Spooks! is a 1953 short subject directed by Jules White starring American slapstick comedy team The Three Stooges (Moe Howard, Larry Fine and Shemp Howard). It is the 148th entry in the series released by Columbia Pictures starring the comedians, who released 190 shorts for the studio between 1934 and 1959.

==Plot==
The Stooges, functioning as private investigators, are enlisted to pursue the case of a kidnapped individual, Mary Bopper, daughter of George B. Bopper. Adopting a methodical approach, they opt to retrace Bopper's steps to the location where she was last observed, ultimately directing their investigation to the domain of the enigmatic Dr. Jeckyll and his aide, Mr. Hyde.
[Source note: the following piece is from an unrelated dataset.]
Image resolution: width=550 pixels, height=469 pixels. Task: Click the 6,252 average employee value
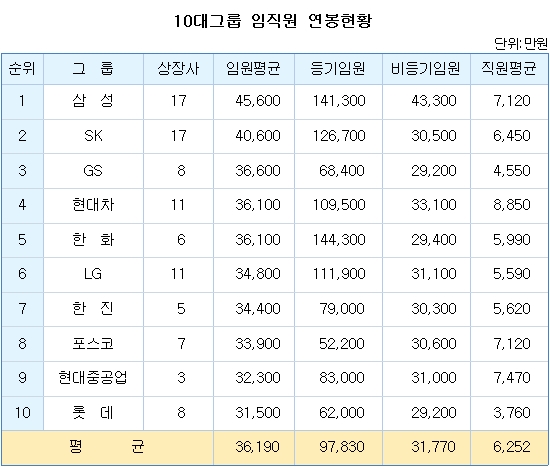pos(509,447)
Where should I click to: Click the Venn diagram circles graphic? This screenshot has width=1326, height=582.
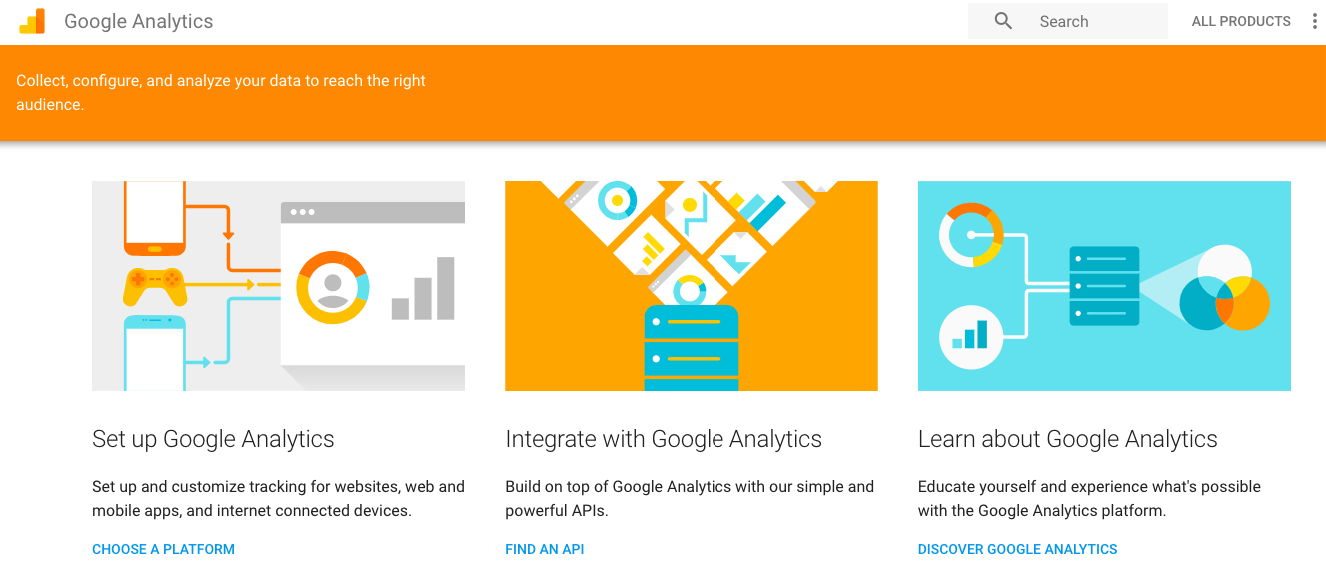point(1224,289)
Within this milieu, a gorilla is detained, evidently subjected to experimental inquiries. Employing subterfuge, the Stooges undertake the guise of itinerant purveyors of pies as they infiltrate the premises with the intent of effecting the rescue of the abducted girl.

==Cast==
- Moe Howard as Moe
- Larry Fine as Larry
- Shemp Howard as Shemp and Bat
- Phil Van Zandt as Dr. Jekyll
- Tom Kennedy as Mr. Hyde
- Norma Randall as Mary B. Bopper
- Steve Calvert as Gorilla (uncredited)
- Frank Mitchell as George B. Bopper (uncredited)

==Production notes==
Spooks! was the first of two Stooge shorts (the other being Pardon My Backfire) made by Columbia Pictures in 3D, after the 3D craze of 1953 began with Bwana Devil. It originally premiered on May 20, 1953 with the Columbia western Fort Ti (also in 3D). Hence, the lines in the opening scene (addressed to client George B. Bopper, who's awakened the snoozing Stooges):

Moe: We'll be with you before you can say "Fort Ticonderoga."
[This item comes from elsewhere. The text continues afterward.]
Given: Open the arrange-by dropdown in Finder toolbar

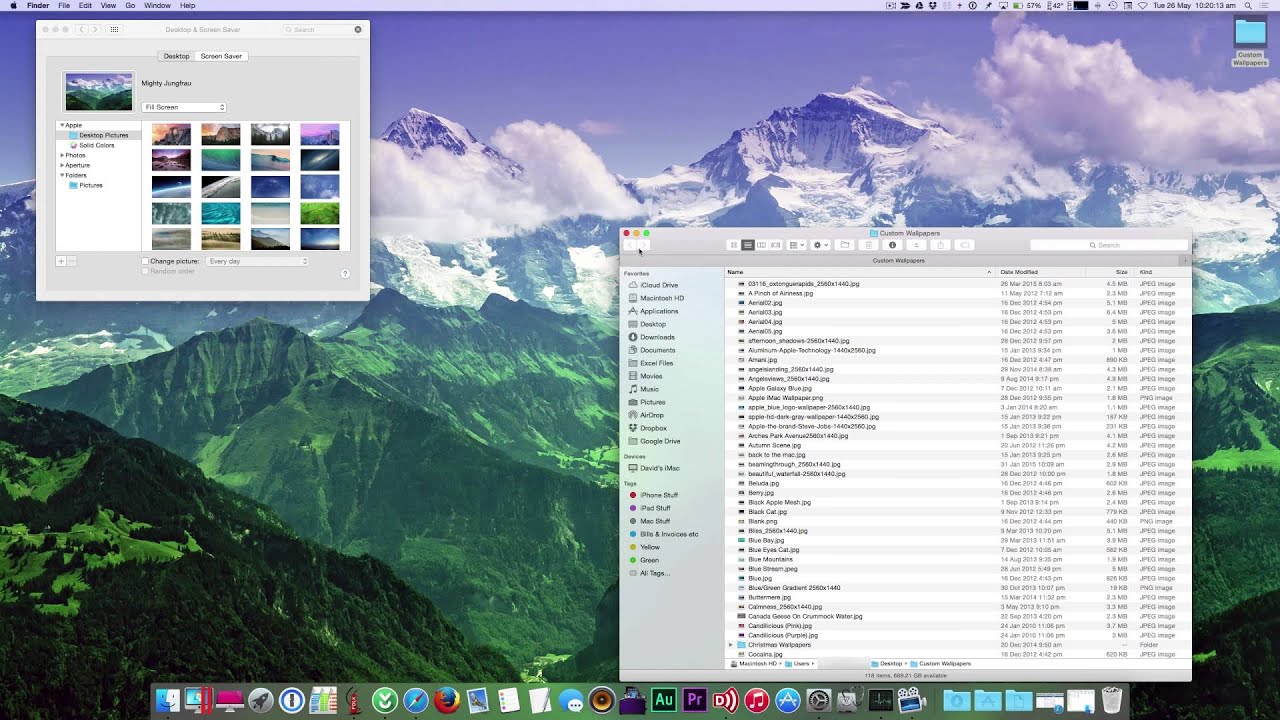Looking at the screenshot, I should 796,245.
Larry: If you can say "Fort Ticonderoga."

Both the Columbia 3D Edmond O'Brien thriller Man in the Dark and Spooks! were originally sepia toned in order to allow for more light to pass through the Polaroid filters necessary for the dual-strip 3D projection method of that time. The process did not work as expected and the idea was dropped after these two productions.

This is also the first short in the series filmed for flat wide-screen. Although some films of this period were composed for the Academy aspect ratio and released in wide-screen during the confusion, Spooks! and future releases were composed at 1.85:1, Columbia's house ratio.

Spooks! was filmed on May 11–15, 1953, and released just 31 days after production due to Columbia Pictures' desire to cash in on the 3D craze. Conversely, it took five full days to complete filming, due to the complexity of shots and angle required for 3D viewing. New Stooge films produced at the time generally took no more than three days to complete, with remakes usually being completed in a single day.

==In popular culture==
Spooks! was one of five Stooge films included in the TBS 1995 Halloween special The Three Stooges Fright Night along with If a Body Meets a Body (1945), We Want Our Mummy (1939), The Hot Scots (1948), and Malice in the Palace (1949).